Does an object really have colour if it's so bright that you can't look at it... wait, is this some sort of zen ? Can we solve this through meditation and contemplation of the oneness of all things ?

Answer : no.
Anyway, as I said, knowing a star's temperature, it's possible to calculate its "true" colour, or vice-versa. But this is nearly useless since whatever we're supposed to be using to view this blindingly-powerful star will need some kind of filter, which will also change the perceived colour. And then there are temperature variations which will cause strong deviations from the average, which makes calculating the predicted colour very much harder. Never mind that stars don't -  in practise - follow the predicted temperature-colour correlation all that well, or that technically it is not at all straightforward to convert a star's brightness into a format the 3D modelling software can understand, or that getting a camera setting where both planetary and stellar surface features are visible* is not at all simple.

* CGI buffs will notice that I put a little backlighting on the planets, which is not realistic in space. However I wanted the audience to be able to see clear differences in the planets and not just slightly different silhouettes, and this seemed like a good approach.

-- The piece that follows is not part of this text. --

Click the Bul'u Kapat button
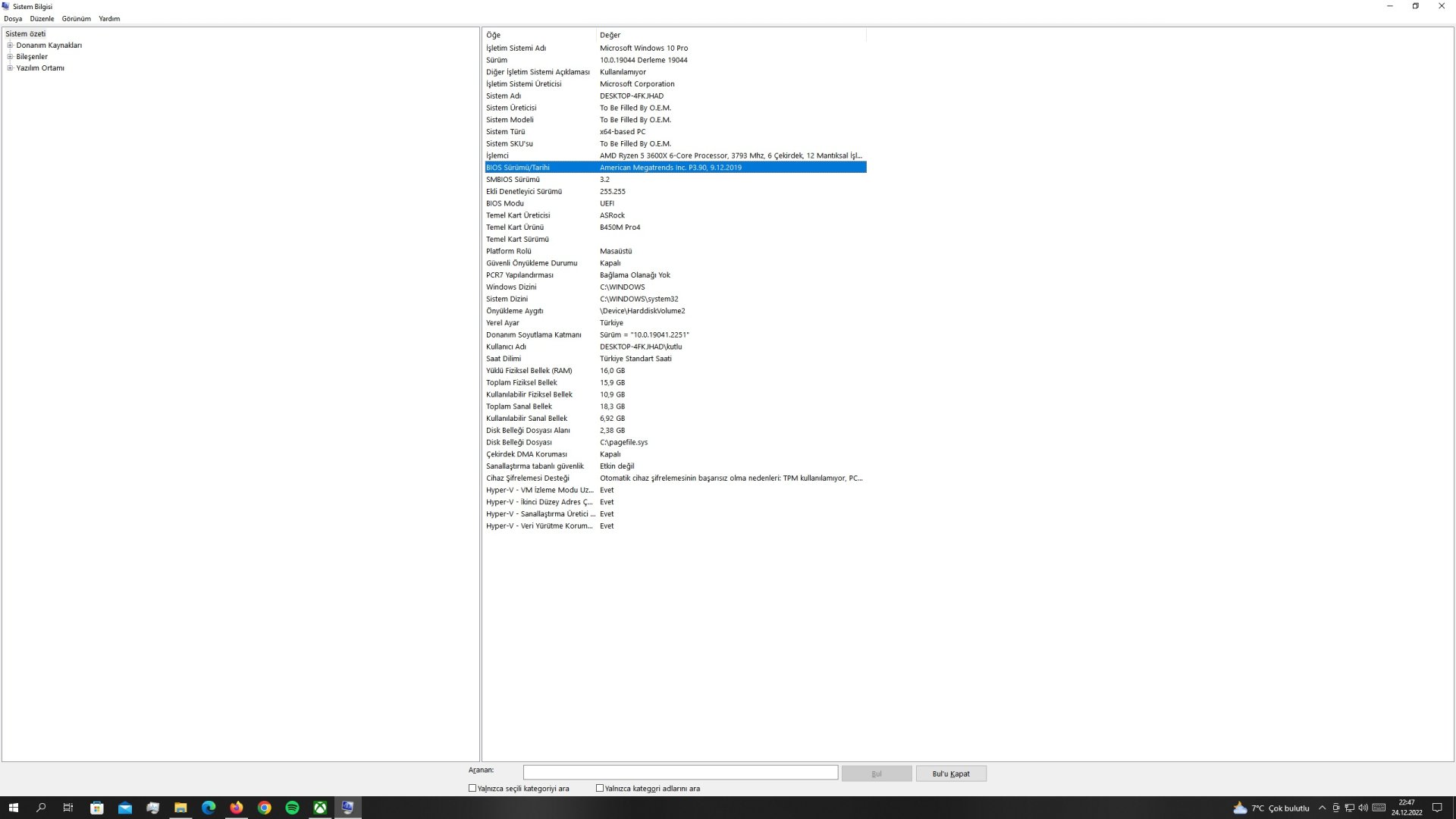The width and height of the screenshot is (1456, 819). coord(950,774)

Basically, there are two solutions : 1) Spend weeks, if not months or years, doing a proper analysis of stellar atmospheres; 2) Make it up.

I went for option 2. It's enough to know that cooler stars look red and hotter stars look blue. Even the most expert viewers will have a tough time saying whether each star has the correct colour, because of the arbitrary, unknown filter choice of the visualisation. So there's really just no point at all in option 1, or even calculating the average colours in a simple way based on temperature. What I've gone for, then, is something which depicts the size of the stars as accurately as is possible, but rendered in such a way as to look engaging for the viewer.

Finally, obtaining the figures. This was done by searching a variety of sources, usually starting with Wikipedia. Estimates in some cases (especially for luminosities and masses) varied considerably for each star, so for these I chose the most common value. Where available figures were limited, I opted for reputable astronomy sites (especially Universe Today and Bad Astronomy) over Wiki every time.